Table 12 — Java Code Generation: MT-QLoRA vs MT-FFT
| Scale | MT-QLoRA pass@1 | MT-FFT pass@1 | Δ pass@1 | Lizard / PMD / SonarCloud |
|---|---|---|---|---|
| 0.5B | Comparable | Similar | Comparable static-analysis profile | |
| 1.5B | MT-QLoRA ≥ MT-FFT | Improved | Comparable to slightly fewer issues | |
| 3B | 32.07% | 26.63% | +20.4% | Fewer PMD and SonarCloud issues vs MT-FFT |
Table 12. Java code generation, MT-QLoRA vs MT-FFT. MT-QLoRA is substantially better at 3B on both functional and non-functional metrics.
Code Translation
Translation results are more mixed:
- Java→C#: MT-FFT generally leads on CodeBLEU.
- C#→Java: MT-QLoRA is competitive at 1.5B and shows large non-functional quality improvements at 3B — SonarCloud issues drop by 69.6% versus MT-FFT.
Code Summarization
The biggest gap between MT-QLoRA and MT-FFT shows up in Python summarization, where MT-QLoRA dramatically outperforms MT-FFT on BLEU at every scale.
| Language | Scale | BLEU change (MT-QLoRA vs MT-FFT) | Direction |
|---|---|---|---|
| Python | 0.5B | +103.9% | MT-QLoRA > MT-FFT |
| 1.5B | +80.7% | MT-QLoRA > MT-FFT | |
| 3B | +32.7% | MT-QLoRA > MT-FFT | |
| Java | 0.5B | Mixed — MT-QLoRA better on overlap metrics (METEOR, ROUGE-L, SIDE); MT-FFT better on BERTScore | |
| 1.5B | Mixed | ||
| 3B | Mixed — gap on BERTScore narrows at scale | ||
RQ2 — Code summarization. Python heavily favors MT-QLoRA over MT-FFT; Java is metric-dependent.
Multi-task QLoRA is not just cheaper than multi-task full fine-tuning — it is often better, particularly at 3B and particularly for Python. The places MT-FFT still leads (Java→C# CodeBLEU, Java summarization BERTScore at small scales) are narrow and metric-specific, not a general superiority.
5. Key Takeaways
- Multi-task QLoRA is not a cost-saving compromise. It can match or beat both single-task QLoRA and multi-task full fine-tuning, particularly at the 3B scale.
- Bigger helps. Larger models are better at balancing multiple objectives within a parameter-efficient framework. The 3B Qwen2.5-Coder-Instruct is where MT-QLoRA's advantages are most consistent.
- Code quality is not systematically degraded by multi-task PEFT. Across Pylint, PMD, Roslyn, Lizard, and SonarCloud, MT-QLoRA frequently produces lower-complexity, more-maintainable code than both ST-QLoRA and MT-FFT — contradicting the common assumption that multi-task PEFT must trade off code quality.
- Language-dependent effects exist. Python benefits more from multi-task training; Java summarization tends to favor single-task training, with the gap widening at scale.
- Direction matters in translation. The Java→C# and C#→Java directions behave differently, and 1.5B is the most consistent “sweet spot” for MT-QLoRA on translation.
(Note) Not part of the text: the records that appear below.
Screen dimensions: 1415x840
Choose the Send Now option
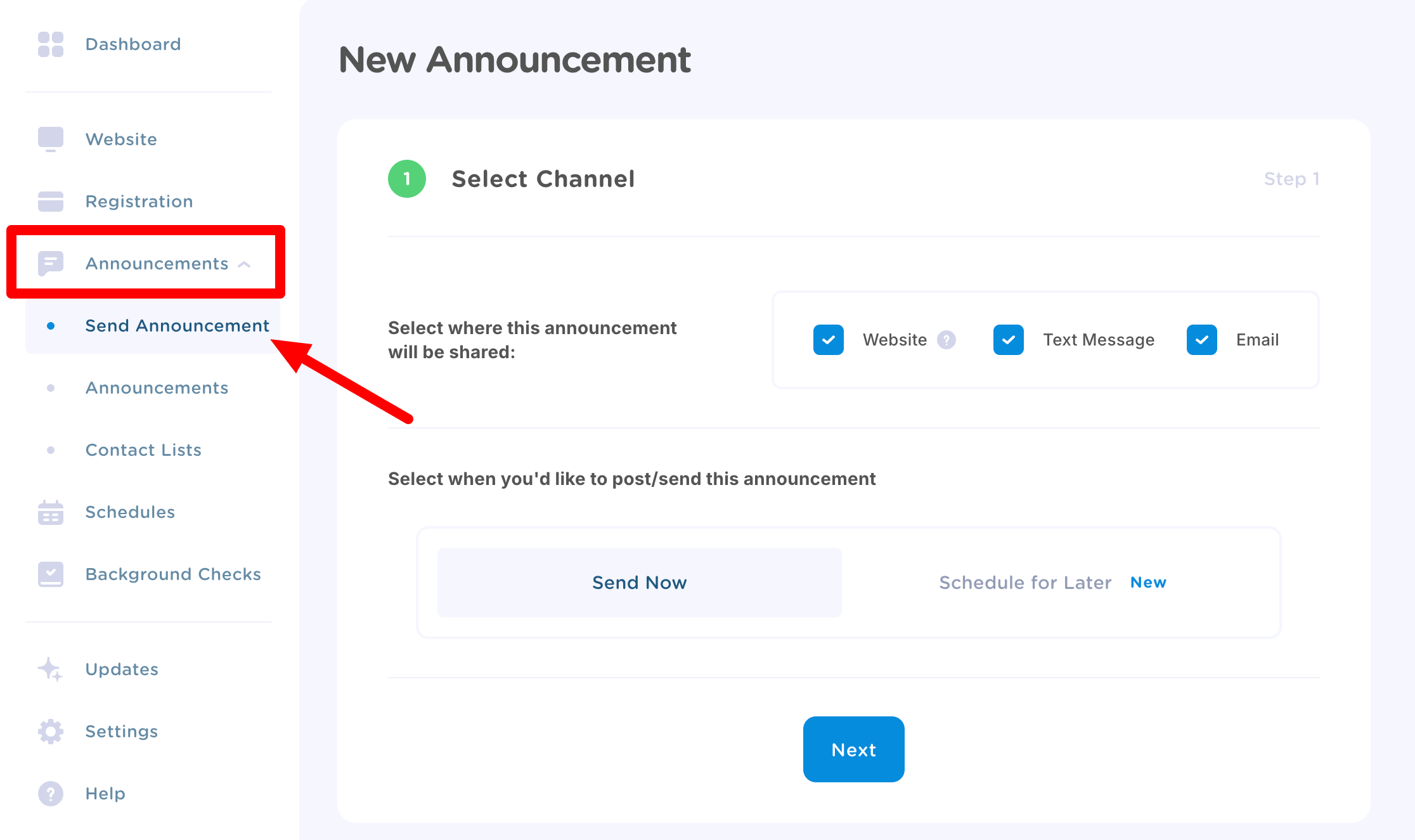[x=639, y=583]
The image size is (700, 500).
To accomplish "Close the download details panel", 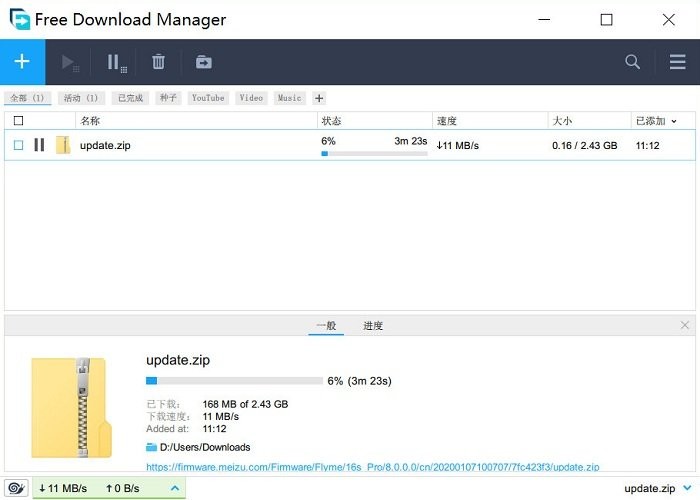I will 684,325.
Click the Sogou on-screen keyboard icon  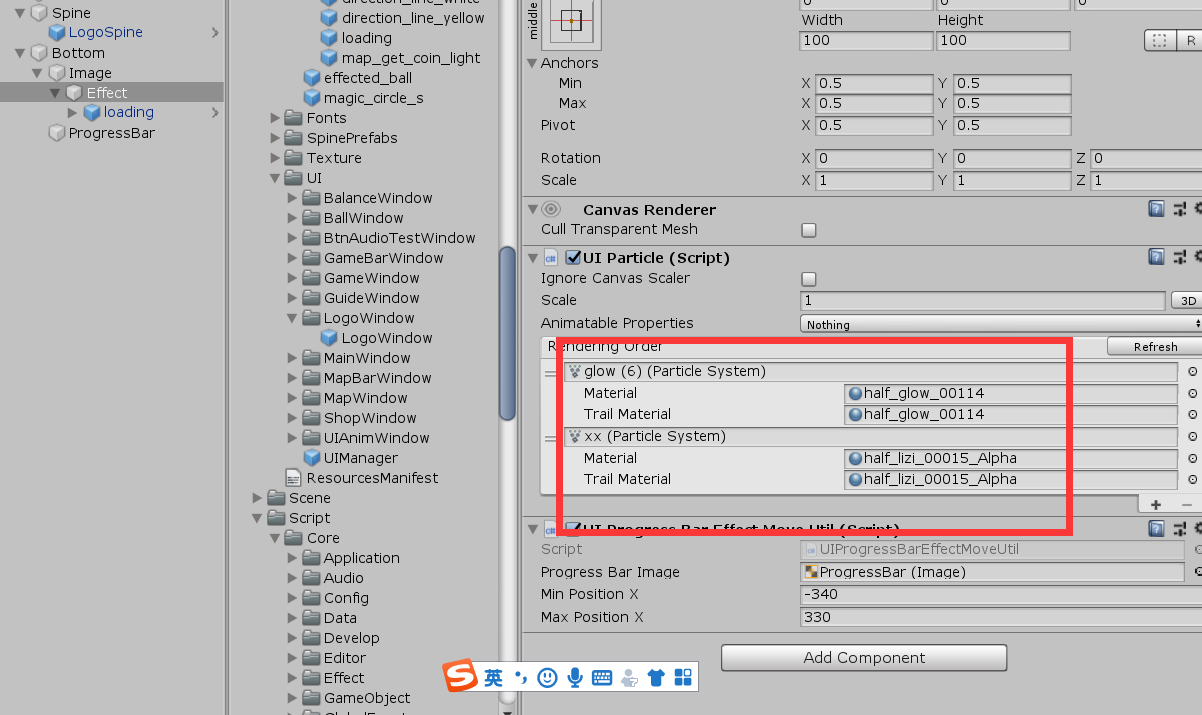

- First joint evaluation of correctness and quality. To our knowledge, this is the first study of multi-task PEFT in code that evaluates functional correctness and non-functional code quality together — a more realistic standard for whether the produced code is actually deployable.
6. Bottom Line
A single QLoRA-optimized model can effectively handle code generation, code translation, and code summarization simultaneously, and the resulting code holds up under both rigorous static analysis and LLM-based evaluation. For practitioners, the practical message is straightforward: train one MT-QLoRA model on top of a Qwen2.5-Coder-class base — preferably at 1.5B or 3B — before reaching for either per-task adapters or full fine-tuning. The exceptions (Java summarization, Java→C# CodeBLEU) are worth knowing, but they don't change the headline.
For researchers, the more interesting message is methodological: evaluating multi-task PEFT on functional metrics alone is leaving most of the story on the table. Static analysis and LLM-as-a-judge change the picture in non-trivial ways — usually in MT-QLoRA's favor.